Young, dapper and tailoring change on Savile Row
By Paul Casciato
LONDON (Reuters Life!) - The next generation of Savile Row tailoring set out its stall this week, revealing a gentle change to centuries of sartorial service.
The 30-something owner of Savile Row stalwart Norton & Sons held an open house that attracted the hip and the young to a gentlemen's bastion that has dressed kings, generals, captains of industry, actors and the aristocracy for centuries.
Patrick Grant, an Oxford MBA from Edinburgh with a passion for clothes, bought the failing business four years ago despite objections from his mother, but with an eye on the tailor's heritage and a long list of faithful clients.

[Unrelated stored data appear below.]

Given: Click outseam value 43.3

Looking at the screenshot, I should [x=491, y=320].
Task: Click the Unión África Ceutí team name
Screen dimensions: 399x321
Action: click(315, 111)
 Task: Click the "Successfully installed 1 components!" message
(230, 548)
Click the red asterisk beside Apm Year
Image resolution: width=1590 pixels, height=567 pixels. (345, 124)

"I've always been into clothes," Grant, 37, told Reuters standing among the suits, military tunics and hunting trophies that dot the club-like rooms of Norton & Sons. "I started wearing my dad's suits when I was 16 or 17."

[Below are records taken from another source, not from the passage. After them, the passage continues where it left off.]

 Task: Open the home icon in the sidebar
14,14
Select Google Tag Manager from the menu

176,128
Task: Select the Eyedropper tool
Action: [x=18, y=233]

Grant became the first Savile Row denizen to take part in London Fashion Week last year and as part of men's day this year, invited journalists and the fashion crowd to review his spring/summer 2010 ready-to-wear range: E. Tautz.
The collection of handmade modern suits, trousers, sweaters, ties, shirts and coats at slightly lower prices, provide the opportunity to buy into a revived Savile Row name without breaking the bank on bespoke clothes.
The line is sold at luxury London department store Harrods, high fashion retailer Matches and Beams in Japan, with suits around 2,250 pounds ($3,597), knitwear at 170 pounds and ties around 70 pounds.
Plans for a New York retailer to carry the clothes -- under the revived label of 19th century Savile Row tailor Edward Tautz, which prided itself on being tailors to some of America's best-dressed men -- are under way. Continued...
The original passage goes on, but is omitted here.